Like everybody else, M. Khatíb ought to be alarmed about the JSM menace to Global Stability: a dumb Mugwump might do pretty well anythin’. There are simply no precedents for J. Sidney, not in all the annals of the Party of Atwater. Yet ’twere pointless to try to explain that to a Little Foreign Friend of Global Stability who would not know a mugwump from a curmudgeon at ten paces and may not even be quite sure who Señorito Lee Atwater used to be.


[2] Scilicet, George XLIII serves George XLIII. "Richard loves Richard; that is, I am I."

My suggested formula -- 95% Mammonolatry plus 5% Yoosurpation -- might for convenience be identified with the Big Managerialism of Harvard Victory School MBA’s, even though the latter is a rather broad range of related products that happens to include the Christian Zionism of Little Brother.

Any connection with, or even resemblance to, the former Christojudaeanity is of course entirely accidental.

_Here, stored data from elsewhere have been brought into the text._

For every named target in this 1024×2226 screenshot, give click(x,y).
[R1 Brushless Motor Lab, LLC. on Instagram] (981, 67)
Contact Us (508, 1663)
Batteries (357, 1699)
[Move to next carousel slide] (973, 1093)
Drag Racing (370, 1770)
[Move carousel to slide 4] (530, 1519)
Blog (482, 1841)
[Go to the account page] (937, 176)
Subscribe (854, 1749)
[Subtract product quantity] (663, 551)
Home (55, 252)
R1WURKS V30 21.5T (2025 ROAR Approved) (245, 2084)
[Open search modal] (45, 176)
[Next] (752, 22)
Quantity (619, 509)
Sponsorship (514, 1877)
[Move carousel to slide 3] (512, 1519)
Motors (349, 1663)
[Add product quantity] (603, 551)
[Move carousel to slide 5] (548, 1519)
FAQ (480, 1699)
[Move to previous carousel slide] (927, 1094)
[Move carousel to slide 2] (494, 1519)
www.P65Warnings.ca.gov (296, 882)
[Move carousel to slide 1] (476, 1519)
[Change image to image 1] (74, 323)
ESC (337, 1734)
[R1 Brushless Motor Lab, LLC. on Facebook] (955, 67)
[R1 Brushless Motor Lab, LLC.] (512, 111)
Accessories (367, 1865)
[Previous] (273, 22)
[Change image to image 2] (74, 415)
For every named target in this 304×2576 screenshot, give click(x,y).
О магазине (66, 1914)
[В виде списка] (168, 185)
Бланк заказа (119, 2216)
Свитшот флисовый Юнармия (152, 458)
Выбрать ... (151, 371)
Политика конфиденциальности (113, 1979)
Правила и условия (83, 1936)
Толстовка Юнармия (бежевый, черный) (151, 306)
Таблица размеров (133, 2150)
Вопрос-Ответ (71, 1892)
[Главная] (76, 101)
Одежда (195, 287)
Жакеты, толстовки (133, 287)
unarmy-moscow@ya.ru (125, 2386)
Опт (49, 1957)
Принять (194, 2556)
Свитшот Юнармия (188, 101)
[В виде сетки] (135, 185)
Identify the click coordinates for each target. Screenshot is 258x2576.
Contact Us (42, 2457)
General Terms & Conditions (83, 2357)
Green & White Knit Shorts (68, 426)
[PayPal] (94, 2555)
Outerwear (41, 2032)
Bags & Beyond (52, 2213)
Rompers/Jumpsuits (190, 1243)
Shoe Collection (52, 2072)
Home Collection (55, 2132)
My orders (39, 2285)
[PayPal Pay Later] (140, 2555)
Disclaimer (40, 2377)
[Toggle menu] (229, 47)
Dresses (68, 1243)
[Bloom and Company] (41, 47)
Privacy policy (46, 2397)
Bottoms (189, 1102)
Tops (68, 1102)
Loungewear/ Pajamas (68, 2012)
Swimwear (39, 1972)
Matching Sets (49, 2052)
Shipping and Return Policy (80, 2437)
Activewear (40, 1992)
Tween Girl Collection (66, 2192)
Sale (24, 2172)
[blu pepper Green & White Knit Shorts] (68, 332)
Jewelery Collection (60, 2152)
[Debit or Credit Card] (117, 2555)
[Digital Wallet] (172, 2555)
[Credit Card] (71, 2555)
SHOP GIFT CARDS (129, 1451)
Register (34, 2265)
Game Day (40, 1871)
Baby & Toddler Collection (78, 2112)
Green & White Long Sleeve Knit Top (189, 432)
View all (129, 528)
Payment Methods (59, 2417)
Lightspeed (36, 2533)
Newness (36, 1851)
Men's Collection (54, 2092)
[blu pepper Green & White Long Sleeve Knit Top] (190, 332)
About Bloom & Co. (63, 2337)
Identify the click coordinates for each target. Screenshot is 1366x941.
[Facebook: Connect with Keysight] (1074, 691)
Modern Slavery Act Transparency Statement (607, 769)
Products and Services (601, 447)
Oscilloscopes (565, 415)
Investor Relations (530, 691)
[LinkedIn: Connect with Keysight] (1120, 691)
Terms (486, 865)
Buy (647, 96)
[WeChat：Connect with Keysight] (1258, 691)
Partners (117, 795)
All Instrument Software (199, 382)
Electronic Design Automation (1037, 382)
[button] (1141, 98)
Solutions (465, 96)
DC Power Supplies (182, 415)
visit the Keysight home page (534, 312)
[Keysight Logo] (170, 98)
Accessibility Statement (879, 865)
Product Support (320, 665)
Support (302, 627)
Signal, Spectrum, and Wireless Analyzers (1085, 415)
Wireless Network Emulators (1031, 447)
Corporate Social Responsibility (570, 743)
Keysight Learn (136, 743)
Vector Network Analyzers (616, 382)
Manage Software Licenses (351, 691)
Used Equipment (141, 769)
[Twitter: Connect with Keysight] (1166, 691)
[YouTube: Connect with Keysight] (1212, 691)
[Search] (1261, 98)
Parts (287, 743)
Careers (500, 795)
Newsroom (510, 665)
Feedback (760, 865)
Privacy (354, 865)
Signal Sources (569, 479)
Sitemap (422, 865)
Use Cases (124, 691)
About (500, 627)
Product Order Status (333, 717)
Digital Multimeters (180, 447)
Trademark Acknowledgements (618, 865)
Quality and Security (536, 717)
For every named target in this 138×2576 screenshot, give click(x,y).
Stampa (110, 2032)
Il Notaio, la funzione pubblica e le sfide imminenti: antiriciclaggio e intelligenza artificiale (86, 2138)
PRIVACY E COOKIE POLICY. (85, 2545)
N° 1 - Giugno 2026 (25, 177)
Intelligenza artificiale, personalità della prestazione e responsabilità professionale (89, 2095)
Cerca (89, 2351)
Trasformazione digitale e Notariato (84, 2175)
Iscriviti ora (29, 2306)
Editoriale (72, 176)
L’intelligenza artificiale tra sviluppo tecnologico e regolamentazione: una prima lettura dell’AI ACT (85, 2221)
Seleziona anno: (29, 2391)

[3] Not to lay too much stress on the eloquence, though. It looks as if the better quality hired help has already drifted off to fresh woods and pastures new in light of "the end of his political career." Fortunately the same address, in all essentials, has already been delivered at approximately 145,709,318.072 after-dinner meetin’s of the Chamber of Commerce all across the holy Homeland since 1865, so it has been polished up pretty spiffy by now.